The coresidual of four points on a cubic

Consider a cubic curve in the projective plane, and fix four points \(D\), \(E\), \(F\) and \(G\) on the curve. These four points define a pencil of conics, and Bezout's theorem tells us that each conic intersects the cubic in six points (counting multiplicity). Given a conic in this pencil, let \(X\) and \(Y\) denote the remaining two points of intersection.
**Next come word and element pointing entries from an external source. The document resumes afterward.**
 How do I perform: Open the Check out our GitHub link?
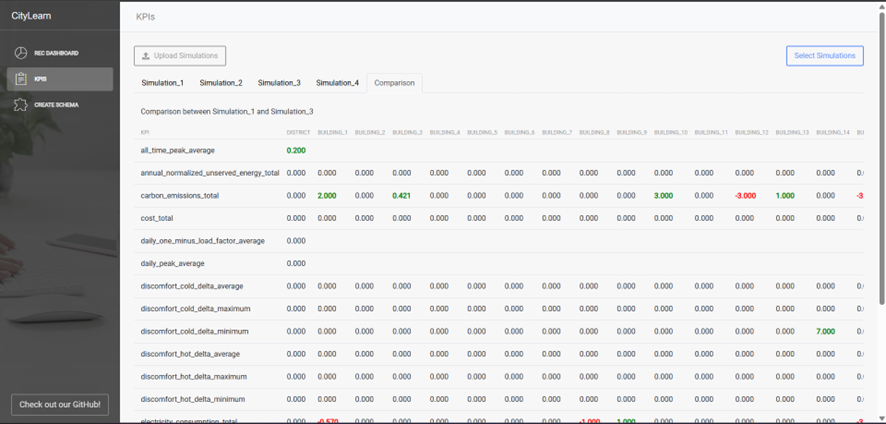click(x=59, y=404)
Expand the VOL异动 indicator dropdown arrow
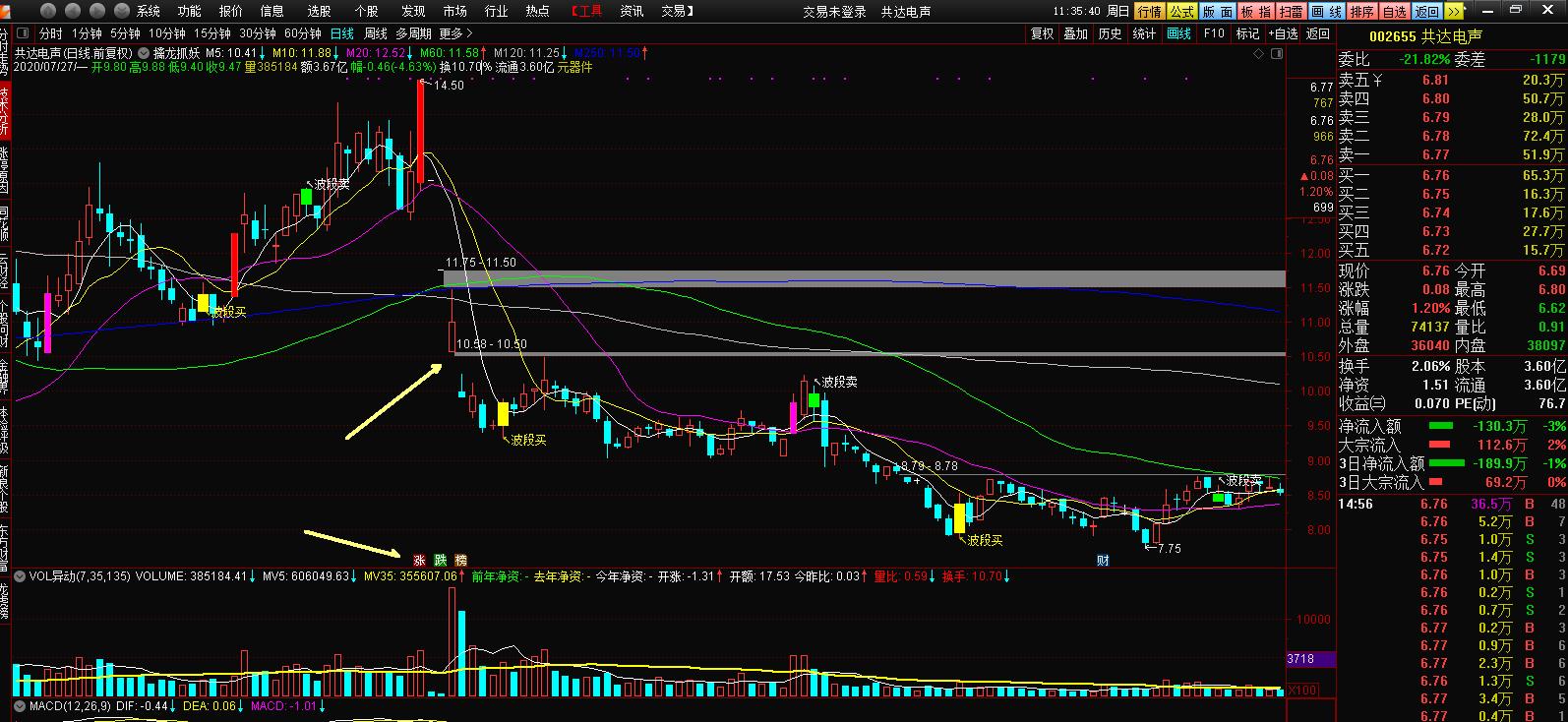The image size is (1568, 722). tap(20, 575)
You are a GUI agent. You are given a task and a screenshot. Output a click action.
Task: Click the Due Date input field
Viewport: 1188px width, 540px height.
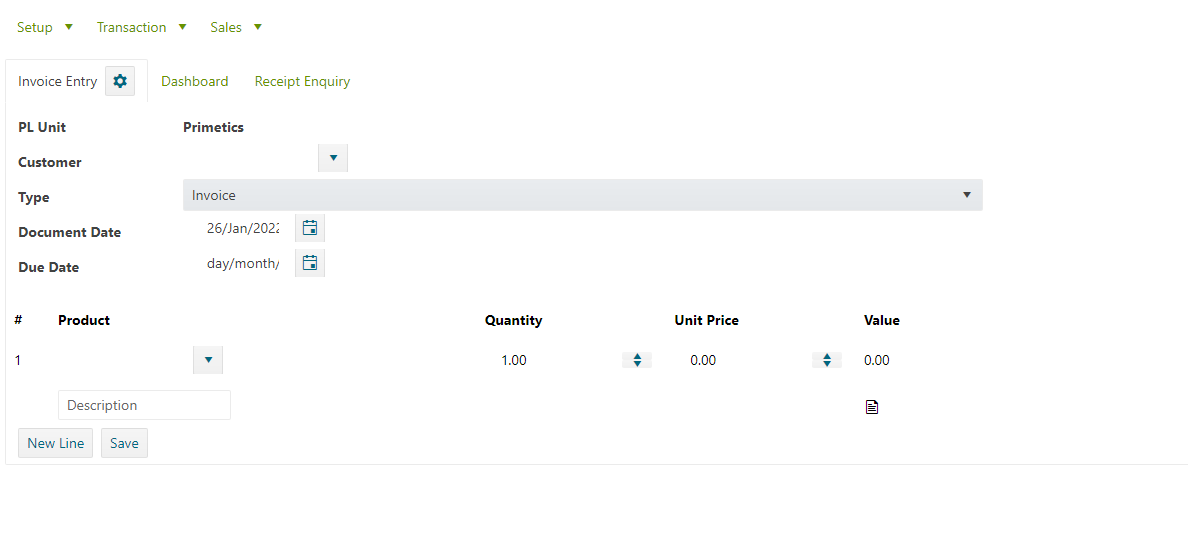(242, 263)
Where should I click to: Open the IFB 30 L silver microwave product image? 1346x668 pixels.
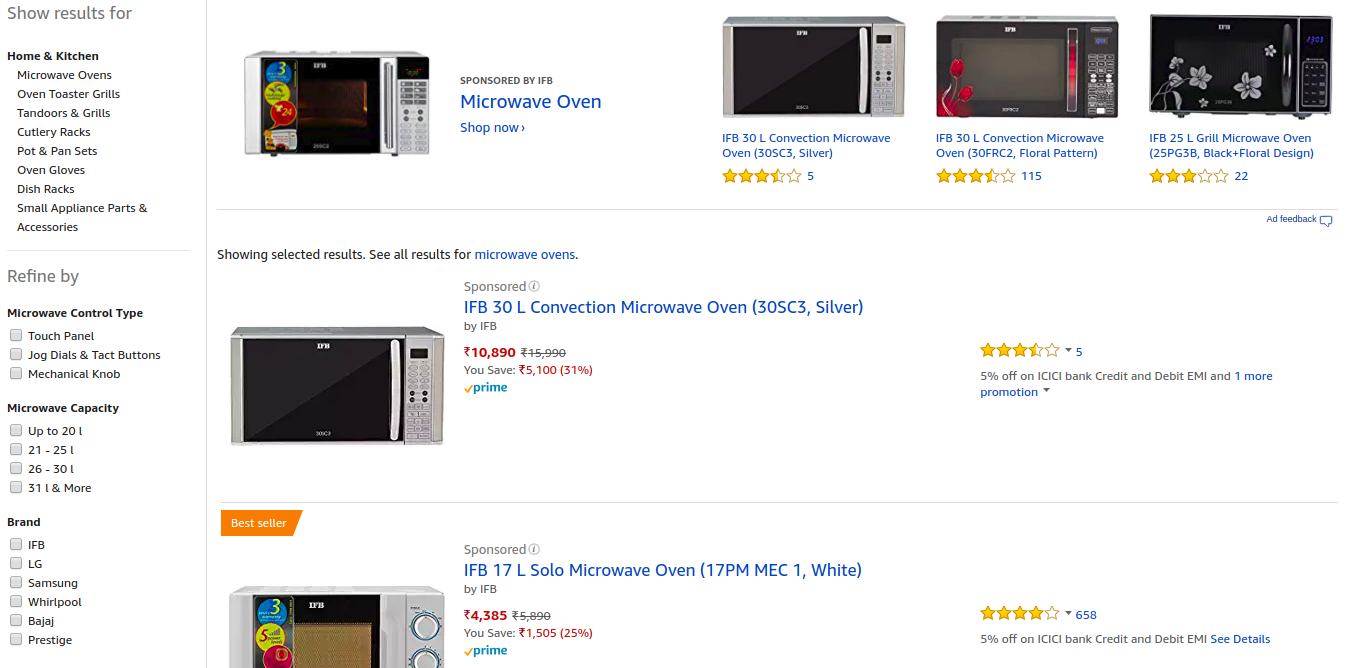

A special case of Sylvester's theory of coresiduation says that there is a unique point \(K\) on the cubic (determined by \(D,E,F,G\)) such that \(X\), \(Y\) and \(K\) are all collinear. The point \(K\) is called the coresidual of the four points \(D,E,F,G\) with respect to the cubic curve.

This is illustrated in the diagram below. The curve is a cubic through the nine points \(A,B,C,D,E,F,G,H,I\) and the orange curve is a conic through \(D,E,F,G\) as well as a fifth point \(X\). You can see that the line \(KX\) intersects the cubic at the remaining intersection point of the conic and the cubic.

You can click and drag the point \(X\) to move it along the cubic, thus changing the choice of conic in the pencil through \(D,E,F,G\). Note that the point \(K\) does not move, since it uniquely depends on the points \(D, E, F, G\). You can also move the points \(A,B,C,D,E,F,G,H,I\) to change the cubic curve (there may be some lag while the applet recalculates the cubic curve through these nine points). The applet will automatically recalculate the position of the coresidual \(K\).

The original proof of the existence of the coresidual was done in terms of the equations defining the cubic and conic. There are a number of ways to prove this using modern methods, one of which is given below. For convenience we will abuse the notation slightly; \(H\) is used to denote a hyperplane divisor, rather than points on the cubic as in the diagram above.

Let \(\Sigma\) denote the cubic curve. A conic through the points \(D,E,F,G\) defines a meromorphic function on \(\Sigma\), denoted \(f_X \in \mathcal{M}(\Sigma)\), which has zeros at the points of intersection of the two curves \(D,E,F,G,X,Y\) and a total of six poles (counting multiplicity) at the points at infinity. Given a different conic in the pencil which intersects \(\Sigma\) at \(D,E,F,G,X',Y'\), we have a different meromorphic function \(f_{X'}\), for which the order of the poles at the points at infinity is the same as that for \(f_X\). Therefore the function \(g_{X,X'} = \frac{f_X}{f_{X'}}\) is a globally defined meromorphic function on \(\Sigma\) with zeros at \(X,Y\) and poles at \(X',Y'\). Another way to say this is that the effective divisors \(X+Y\) and \(X'+Y'\) are linearly equivalent, or that every conic in the pencil defines a divisor \(X'+Y'\) in the degree two linear system |X+Y|.

We now claim that the pencil of conics defines a complete linear system. The pencil is parametrised by \(\mathbb{P}^1\), and a calculation using Riemann-Roch shows that \(h^0(\mathcal{O}_\Sigma[X+Y]) = 2\). Therefore \(|X+Y| \cong \mathbb{P}^1\) and so the linear system in \(|X+Y|\) defined by the pencil of conics is in fact all of \(|X+Y|\).

Let \(H\) denote a hyperplane divisor for the embedding \(\Sigma \subset \mathbb{P}^2\). Since a cubic curve is isomorphic to its Jacobian, then there exists a unique point \(K \in \Sigma\) such that \(\mathcal{O}_\Sigma[X+Y+K] \cong \mathcal{O}_\Sigma[H]\). Therefore, for any \(X'+Y' \in |X+Y|\), the divisor \(X'+Y'+K\) is a hyperplane divisor. Equivalently, the points \(X',Y',K\) are collinear, which is exactly what we wanted to show.